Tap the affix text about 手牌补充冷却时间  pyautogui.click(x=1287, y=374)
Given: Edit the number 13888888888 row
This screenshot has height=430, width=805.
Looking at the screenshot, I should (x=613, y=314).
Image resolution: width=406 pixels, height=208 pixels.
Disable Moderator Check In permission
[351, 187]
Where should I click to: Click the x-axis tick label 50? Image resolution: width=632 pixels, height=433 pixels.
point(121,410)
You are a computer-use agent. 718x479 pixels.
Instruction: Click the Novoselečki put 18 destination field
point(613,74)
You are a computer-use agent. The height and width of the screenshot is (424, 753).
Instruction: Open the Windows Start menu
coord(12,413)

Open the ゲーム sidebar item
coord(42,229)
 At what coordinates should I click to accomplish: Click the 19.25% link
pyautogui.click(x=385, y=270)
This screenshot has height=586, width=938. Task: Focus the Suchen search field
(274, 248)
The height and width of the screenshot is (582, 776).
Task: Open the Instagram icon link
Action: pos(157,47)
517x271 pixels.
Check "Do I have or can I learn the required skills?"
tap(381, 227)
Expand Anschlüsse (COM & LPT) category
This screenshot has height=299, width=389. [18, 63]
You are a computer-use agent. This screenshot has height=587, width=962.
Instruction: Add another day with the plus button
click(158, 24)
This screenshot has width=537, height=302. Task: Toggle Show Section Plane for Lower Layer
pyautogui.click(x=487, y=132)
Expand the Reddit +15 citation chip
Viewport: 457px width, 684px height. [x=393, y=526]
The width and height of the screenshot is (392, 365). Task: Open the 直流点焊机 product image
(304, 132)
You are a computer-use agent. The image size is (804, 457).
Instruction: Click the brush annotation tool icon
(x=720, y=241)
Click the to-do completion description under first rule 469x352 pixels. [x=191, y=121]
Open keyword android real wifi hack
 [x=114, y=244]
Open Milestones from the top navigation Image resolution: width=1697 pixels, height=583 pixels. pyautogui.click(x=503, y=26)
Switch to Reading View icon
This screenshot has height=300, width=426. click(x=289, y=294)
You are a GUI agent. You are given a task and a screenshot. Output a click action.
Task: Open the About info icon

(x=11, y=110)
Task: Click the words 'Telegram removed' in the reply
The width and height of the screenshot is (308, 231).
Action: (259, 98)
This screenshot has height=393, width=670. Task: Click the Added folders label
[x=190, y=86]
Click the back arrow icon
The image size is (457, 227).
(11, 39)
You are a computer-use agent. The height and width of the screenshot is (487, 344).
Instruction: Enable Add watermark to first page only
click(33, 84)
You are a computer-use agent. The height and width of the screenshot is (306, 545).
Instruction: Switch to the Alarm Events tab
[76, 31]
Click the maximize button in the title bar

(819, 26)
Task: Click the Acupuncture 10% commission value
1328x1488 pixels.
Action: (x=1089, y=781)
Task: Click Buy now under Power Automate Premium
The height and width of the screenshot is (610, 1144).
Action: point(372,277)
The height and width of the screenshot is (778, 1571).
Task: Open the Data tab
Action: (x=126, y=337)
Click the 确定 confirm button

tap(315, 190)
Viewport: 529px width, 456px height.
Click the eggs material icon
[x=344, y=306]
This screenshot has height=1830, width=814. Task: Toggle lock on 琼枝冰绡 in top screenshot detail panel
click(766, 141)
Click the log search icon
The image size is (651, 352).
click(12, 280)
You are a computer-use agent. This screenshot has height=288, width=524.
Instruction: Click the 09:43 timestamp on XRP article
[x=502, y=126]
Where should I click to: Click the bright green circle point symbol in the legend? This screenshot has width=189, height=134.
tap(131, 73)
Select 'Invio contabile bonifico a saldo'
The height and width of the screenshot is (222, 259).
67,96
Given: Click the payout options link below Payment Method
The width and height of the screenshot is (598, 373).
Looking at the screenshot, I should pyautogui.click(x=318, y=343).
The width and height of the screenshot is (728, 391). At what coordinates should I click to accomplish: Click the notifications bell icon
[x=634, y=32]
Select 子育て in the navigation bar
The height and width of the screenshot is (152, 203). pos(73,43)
+ + + + +
Task prompt. Make a copy of each line in the records above that has the word "under".

Result of the task.
Click the to-do completion description under first rule 469x352 pixels. [x=191, y=121]
Task: Click Buy now under Power Automate Premium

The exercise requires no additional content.